RFC 9110 で説明されている HTTP OPTIONS リクエストメソッドは、クライアントがサーバー上の特定の URL に対して許可されているオプションを確認するために使用されます。主な用途は、オリジン間リソース共有(CORS)の文脈で、ブラウザーが実際のリクエストを送信する前に、リクエストをべき等の方法で「プリフライト」することです。

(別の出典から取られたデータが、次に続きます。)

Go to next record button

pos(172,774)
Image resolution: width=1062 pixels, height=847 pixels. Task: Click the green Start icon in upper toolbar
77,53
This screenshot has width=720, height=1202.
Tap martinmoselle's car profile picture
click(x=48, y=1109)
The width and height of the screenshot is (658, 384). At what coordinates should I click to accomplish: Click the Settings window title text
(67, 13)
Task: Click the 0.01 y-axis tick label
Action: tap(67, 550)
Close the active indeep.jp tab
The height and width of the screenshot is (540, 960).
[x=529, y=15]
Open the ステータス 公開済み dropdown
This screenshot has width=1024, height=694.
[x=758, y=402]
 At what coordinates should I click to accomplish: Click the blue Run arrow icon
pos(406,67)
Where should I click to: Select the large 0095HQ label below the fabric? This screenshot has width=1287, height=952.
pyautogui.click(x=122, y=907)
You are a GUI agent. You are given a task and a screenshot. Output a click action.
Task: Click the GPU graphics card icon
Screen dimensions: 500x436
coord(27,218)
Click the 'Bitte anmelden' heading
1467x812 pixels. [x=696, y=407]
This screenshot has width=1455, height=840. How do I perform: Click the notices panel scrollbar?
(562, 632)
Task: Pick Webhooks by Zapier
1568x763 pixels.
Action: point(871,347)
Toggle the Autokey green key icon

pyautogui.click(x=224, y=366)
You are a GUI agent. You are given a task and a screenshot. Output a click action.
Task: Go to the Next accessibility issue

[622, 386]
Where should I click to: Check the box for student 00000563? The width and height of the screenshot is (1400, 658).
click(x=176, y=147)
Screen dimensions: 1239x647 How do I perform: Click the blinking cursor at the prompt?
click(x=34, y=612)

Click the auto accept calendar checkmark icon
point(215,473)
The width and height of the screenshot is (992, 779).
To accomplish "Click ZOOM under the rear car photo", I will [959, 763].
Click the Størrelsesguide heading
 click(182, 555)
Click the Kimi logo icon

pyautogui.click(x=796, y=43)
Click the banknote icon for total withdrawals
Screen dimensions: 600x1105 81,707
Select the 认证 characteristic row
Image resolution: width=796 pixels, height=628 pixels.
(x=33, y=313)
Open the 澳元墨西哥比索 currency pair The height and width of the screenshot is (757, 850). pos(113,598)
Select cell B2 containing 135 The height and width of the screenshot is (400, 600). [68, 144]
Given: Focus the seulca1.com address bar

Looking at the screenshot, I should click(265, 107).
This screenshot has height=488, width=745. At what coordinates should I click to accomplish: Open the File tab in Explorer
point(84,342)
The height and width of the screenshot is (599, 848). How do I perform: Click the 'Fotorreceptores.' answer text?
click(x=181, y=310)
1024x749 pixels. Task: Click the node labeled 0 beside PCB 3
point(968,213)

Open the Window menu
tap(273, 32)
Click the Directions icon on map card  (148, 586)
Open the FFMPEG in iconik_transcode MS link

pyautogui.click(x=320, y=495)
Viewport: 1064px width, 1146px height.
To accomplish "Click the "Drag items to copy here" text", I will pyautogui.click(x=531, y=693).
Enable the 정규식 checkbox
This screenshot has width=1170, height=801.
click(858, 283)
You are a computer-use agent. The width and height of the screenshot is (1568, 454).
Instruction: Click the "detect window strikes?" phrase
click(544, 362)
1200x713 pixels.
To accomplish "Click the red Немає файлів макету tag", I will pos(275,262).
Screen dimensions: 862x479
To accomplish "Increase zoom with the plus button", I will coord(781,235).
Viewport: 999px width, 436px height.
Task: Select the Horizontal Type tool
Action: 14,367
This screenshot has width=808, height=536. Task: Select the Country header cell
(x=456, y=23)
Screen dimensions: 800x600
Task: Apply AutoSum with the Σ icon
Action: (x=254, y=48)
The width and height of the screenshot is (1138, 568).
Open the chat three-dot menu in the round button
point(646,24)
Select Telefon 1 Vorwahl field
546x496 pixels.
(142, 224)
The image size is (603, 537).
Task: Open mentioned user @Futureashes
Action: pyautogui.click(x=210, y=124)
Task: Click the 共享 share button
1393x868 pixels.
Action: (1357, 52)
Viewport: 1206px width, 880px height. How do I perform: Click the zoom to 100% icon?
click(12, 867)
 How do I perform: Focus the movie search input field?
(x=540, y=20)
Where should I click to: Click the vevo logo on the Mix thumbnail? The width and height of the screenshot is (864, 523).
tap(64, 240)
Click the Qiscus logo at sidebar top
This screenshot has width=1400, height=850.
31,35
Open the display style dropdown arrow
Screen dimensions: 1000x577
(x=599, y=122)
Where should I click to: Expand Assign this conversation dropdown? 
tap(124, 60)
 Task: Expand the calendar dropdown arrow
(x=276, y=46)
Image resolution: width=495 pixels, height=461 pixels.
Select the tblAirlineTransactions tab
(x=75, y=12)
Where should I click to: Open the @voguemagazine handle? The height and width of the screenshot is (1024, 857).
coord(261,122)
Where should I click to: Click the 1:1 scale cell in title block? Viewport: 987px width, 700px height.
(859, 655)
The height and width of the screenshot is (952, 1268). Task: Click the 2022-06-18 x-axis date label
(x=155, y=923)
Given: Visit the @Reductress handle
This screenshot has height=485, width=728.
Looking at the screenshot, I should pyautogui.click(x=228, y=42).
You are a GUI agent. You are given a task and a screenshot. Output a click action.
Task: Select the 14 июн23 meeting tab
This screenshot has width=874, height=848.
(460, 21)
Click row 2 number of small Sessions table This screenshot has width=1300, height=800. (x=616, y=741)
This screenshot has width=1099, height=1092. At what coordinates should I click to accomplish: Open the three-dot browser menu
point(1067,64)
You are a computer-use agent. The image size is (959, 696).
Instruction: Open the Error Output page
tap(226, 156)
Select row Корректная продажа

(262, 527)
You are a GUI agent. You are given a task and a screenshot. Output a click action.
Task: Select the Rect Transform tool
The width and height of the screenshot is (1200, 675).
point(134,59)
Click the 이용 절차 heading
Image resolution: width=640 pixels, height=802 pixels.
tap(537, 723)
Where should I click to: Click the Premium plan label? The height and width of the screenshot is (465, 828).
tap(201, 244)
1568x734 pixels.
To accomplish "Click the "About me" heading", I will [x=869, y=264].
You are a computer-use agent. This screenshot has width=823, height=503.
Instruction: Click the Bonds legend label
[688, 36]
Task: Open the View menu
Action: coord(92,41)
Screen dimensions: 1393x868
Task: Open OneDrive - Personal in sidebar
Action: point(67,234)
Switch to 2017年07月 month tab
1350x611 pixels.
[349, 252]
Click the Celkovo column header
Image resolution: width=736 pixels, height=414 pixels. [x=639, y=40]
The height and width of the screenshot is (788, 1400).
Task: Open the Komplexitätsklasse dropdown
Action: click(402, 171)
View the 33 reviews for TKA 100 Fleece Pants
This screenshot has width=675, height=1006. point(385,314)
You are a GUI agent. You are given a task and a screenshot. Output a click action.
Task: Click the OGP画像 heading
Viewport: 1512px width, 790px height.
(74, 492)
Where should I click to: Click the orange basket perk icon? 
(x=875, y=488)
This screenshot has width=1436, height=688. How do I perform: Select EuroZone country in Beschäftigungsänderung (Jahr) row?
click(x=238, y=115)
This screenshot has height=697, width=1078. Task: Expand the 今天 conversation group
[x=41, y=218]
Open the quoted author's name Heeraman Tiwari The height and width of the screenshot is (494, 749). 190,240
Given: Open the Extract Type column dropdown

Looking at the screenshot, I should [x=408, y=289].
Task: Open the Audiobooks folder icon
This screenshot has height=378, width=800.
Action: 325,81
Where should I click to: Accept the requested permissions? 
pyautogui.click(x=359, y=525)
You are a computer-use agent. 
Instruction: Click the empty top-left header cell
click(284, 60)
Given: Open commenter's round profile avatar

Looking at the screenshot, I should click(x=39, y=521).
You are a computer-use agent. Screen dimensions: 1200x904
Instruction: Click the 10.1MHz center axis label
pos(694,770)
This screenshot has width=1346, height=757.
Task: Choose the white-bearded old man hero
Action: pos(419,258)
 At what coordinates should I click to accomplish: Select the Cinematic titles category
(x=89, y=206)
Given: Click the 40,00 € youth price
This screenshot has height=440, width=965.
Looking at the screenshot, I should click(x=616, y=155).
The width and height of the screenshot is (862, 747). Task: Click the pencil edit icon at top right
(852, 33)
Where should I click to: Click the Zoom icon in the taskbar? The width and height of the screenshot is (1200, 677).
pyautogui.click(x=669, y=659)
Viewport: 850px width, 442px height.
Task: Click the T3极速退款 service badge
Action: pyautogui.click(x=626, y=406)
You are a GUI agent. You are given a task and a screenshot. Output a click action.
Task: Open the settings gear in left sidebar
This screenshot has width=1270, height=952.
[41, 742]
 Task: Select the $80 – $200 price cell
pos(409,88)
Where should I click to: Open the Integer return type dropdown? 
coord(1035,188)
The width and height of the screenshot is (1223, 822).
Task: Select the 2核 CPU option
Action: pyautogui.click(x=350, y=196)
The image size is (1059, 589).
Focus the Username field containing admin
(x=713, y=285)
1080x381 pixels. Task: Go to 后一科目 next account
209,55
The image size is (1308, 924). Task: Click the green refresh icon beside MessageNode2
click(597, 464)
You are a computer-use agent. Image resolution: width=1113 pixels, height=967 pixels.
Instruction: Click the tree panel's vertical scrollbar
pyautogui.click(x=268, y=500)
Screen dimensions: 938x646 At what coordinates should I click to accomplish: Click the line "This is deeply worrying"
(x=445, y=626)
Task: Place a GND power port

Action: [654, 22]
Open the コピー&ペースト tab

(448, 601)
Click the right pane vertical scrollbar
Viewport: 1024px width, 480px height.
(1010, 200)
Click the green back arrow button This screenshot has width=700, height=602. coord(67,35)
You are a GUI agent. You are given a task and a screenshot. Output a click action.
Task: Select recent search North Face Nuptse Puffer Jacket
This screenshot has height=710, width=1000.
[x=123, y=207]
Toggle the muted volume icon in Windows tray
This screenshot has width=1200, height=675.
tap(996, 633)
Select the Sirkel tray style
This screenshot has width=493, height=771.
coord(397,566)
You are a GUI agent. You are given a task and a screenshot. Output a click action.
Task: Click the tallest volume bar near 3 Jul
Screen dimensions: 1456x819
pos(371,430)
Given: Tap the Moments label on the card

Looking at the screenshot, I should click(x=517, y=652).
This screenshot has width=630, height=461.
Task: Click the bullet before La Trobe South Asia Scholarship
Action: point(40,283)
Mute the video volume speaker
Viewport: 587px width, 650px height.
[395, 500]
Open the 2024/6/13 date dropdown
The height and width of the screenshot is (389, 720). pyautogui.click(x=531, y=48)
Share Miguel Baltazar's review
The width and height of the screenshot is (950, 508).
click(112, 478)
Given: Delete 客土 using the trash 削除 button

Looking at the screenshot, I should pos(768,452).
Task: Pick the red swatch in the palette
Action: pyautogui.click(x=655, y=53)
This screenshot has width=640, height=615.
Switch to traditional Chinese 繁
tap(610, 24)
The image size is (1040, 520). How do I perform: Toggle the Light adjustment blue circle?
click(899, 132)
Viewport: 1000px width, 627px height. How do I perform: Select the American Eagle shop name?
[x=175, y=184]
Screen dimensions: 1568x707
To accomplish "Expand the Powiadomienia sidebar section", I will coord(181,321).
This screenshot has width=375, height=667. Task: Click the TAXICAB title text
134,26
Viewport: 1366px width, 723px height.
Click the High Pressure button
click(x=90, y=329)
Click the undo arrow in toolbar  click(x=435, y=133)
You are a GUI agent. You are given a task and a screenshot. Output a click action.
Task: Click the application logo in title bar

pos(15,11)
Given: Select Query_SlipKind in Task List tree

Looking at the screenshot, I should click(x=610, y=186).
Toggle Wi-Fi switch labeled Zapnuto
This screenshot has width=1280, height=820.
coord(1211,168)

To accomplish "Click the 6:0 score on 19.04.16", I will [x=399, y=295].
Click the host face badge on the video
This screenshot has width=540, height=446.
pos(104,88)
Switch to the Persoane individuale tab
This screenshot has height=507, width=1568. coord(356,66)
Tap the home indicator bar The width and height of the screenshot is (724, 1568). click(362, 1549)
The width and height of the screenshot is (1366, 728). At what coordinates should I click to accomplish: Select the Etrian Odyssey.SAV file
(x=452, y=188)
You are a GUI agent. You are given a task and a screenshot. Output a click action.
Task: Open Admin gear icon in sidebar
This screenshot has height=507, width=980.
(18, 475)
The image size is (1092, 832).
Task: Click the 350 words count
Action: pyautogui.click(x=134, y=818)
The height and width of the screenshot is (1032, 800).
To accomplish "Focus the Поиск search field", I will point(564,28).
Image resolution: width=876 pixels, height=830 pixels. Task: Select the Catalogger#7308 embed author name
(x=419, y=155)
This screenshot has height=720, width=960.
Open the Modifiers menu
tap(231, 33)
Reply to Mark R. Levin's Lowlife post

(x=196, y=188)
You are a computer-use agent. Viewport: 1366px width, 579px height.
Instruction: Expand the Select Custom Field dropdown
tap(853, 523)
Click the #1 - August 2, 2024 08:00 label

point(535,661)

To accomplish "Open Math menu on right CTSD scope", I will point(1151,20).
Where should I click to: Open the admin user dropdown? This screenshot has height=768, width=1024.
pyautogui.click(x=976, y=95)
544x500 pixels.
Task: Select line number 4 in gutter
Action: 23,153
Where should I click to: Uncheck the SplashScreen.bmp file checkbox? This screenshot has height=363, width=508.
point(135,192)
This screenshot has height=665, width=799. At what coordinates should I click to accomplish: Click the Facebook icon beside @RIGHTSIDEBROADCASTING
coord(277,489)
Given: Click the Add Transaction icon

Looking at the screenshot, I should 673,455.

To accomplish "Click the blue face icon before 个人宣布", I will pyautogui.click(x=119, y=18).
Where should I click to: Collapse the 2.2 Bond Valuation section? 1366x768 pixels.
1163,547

実際の使用は稀ですが、OPTIONS メソッドはエンティティボディを伴う場合があります。RFC 9110 によれば、そのようなリクエストの正当なユースケースは知られておらず、通常はブラウザーやモバイルクライアントもこの種のリクエストを送信することはありません。
詳細
一部の RFC 非準拠オリジンスタックは、Akamai のプロキシサーバーから転送されたリクエストボディを正しく消費しません。その結果、プロキシとオリジンサーバー間の永続接続にペイロードが残留する可能性があります。
その後、この残留データに、同じオリジンに送られた後続の通常の HTTP リクエストが付加されると、オリジンサーバーはそのスマグリングされたリクエストを解釈してしまうことがあります。
これにより、オリジンサーバーの設定によっては、攻撃者はキャッシュポイズニングやその他のセキュリティ関連の脅威を実行することができてしまいます。
緩和策
2025 年 7 月 21 日に私たちが導入した WAF Rapid Rule に加えて、この特定のリクエスト・スマグリング・ベクトルを防止するために、プラットフォーム全体で別途変更を実装しました。この変更により、ボディ付き OPTIONS リクエストに対してオリジンおよびクライアントとの接続を即座に終了させ、同様の攻撃ベクトルを防ぎます。この変更は 2025 年 8 月 11 日に完全に展開されました。